[Records from a collection]
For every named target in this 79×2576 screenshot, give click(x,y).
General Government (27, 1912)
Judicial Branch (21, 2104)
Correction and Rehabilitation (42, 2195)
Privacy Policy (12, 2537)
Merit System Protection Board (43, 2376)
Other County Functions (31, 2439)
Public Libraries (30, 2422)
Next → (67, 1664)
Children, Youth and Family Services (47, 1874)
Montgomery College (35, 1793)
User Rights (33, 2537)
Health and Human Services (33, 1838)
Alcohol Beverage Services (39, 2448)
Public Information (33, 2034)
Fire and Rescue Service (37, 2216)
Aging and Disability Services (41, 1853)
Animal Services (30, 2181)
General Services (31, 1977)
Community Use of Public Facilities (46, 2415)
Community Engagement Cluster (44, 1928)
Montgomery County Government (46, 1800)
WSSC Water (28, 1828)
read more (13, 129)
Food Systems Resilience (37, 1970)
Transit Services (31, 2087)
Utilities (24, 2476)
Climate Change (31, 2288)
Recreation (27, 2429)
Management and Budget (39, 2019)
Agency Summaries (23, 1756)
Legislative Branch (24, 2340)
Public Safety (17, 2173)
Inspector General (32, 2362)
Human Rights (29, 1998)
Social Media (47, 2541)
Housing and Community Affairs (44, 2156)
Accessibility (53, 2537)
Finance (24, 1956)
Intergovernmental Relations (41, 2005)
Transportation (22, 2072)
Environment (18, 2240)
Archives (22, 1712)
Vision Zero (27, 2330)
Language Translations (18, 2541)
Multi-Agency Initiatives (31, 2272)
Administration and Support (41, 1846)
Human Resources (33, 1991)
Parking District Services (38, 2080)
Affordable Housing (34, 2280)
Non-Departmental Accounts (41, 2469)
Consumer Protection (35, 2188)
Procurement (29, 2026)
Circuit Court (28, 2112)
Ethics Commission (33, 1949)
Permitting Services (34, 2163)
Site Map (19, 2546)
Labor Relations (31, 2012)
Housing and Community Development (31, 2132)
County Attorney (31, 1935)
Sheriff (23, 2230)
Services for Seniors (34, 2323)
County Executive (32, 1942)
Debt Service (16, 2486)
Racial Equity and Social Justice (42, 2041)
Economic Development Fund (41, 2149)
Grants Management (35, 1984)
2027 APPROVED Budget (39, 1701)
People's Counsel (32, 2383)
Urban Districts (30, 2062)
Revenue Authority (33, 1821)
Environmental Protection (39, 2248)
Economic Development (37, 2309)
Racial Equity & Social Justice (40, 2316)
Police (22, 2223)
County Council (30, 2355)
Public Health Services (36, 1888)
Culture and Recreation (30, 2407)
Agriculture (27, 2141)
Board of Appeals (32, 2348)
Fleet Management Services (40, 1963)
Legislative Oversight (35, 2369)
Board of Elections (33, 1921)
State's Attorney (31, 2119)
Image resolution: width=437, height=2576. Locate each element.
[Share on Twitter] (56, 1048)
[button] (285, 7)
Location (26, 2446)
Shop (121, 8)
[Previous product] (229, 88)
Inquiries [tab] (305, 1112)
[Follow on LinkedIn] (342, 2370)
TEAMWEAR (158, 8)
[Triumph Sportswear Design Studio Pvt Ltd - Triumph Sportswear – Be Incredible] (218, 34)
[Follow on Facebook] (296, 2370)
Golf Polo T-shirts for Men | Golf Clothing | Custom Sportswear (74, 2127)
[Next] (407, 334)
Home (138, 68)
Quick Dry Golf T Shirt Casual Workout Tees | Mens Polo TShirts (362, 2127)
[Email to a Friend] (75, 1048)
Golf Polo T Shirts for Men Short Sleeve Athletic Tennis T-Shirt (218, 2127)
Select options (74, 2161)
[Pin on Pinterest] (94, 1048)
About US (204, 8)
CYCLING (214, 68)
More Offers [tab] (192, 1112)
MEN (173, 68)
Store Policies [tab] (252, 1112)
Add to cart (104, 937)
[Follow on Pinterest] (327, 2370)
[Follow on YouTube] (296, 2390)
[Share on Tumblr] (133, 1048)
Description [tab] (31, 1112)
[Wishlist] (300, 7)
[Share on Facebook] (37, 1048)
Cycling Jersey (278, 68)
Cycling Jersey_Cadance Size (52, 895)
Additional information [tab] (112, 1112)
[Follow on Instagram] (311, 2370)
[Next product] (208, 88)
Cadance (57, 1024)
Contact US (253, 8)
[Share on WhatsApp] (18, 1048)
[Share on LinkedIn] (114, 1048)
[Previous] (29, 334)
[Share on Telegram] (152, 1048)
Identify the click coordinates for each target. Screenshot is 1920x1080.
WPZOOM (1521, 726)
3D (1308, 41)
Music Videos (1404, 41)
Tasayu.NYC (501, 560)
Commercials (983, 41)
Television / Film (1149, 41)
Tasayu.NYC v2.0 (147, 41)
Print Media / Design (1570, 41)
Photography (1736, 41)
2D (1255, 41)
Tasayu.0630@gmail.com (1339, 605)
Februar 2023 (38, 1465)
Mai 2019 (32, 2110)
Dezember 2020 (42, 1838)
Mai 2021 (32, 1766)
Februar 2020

## To do
Once you reach the line with "Cycling Jersey (278, 68)" in the data above, copy it and every line after it exactly, up to and including the line with "Februar 2023 (38, 1465)".

## Task solution
Cycling Jersey (278, 68)
Cycling Jersey_Cadance Size (52, 895)
Additional information [tab] (112, 1112)
[Follow on Instagram] (311, 2370)
[Next product] (208, 88)
Cadance (57, 1024)
Contact US (253, 8)
[Share on WhatsApp] (18, 1048)
[Share on LinkedIn] (114, 1048)
[Previous] (29, 334)
[Share on Telegram] (152, 1048)
Identify the click coordinates for each target. Screenshot is 1920x1080.
WPZOOM (1521, 726)
3D (1308, 41)
Music Videos (1404, 41)
Tasayu.NYC (501, 560)
Commercials (983, 41)
Television / Film (1149, 41)
Tasayu.NYC v2.0 (147, 41)
Print Media / Design (1570, 41)
Photography (1736, 41)
2D (1255, 41)
Tasayu.0630@gmail.com (1339, 605)
Februar 2023 (38, 1465)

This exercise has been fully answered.